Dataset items
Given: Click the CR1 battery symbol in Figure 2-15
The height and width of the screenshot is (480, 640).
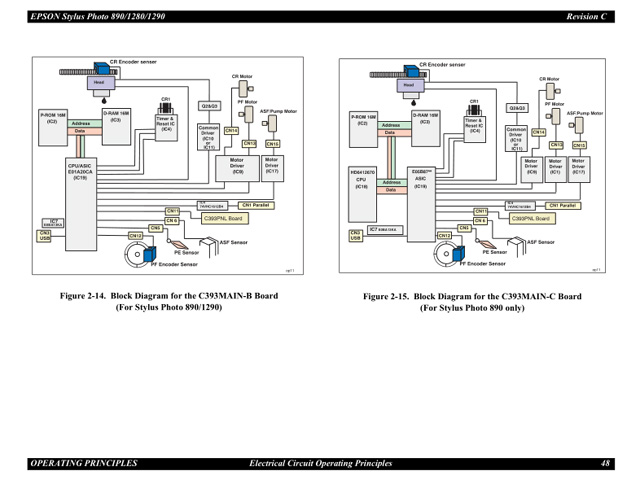Looking at the screenshot, I should (475, 108).
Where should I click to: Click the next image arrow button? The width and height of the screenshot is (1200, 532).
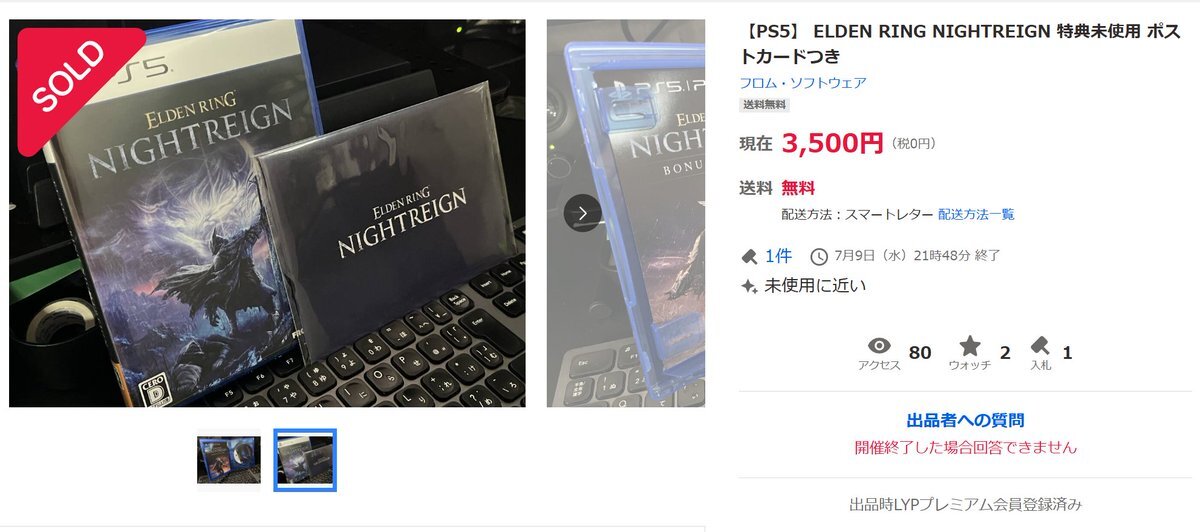coord(583,213)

◆ **EXERCISE OBJECTIVE**:
Keeping the pictures out, output the records from above exactly and completely.

◆ **FINISHED EXERCISE**:
Given: Click the CR1 battery symbol in Figure 2-15
The height and width of the screenshot is (480, 640).
Looking at the screenshot, I should (475, 108).
Where should I click to: Click the next image arrow button? The width and height of the screenshot is (1200, 532).
coord(583,213)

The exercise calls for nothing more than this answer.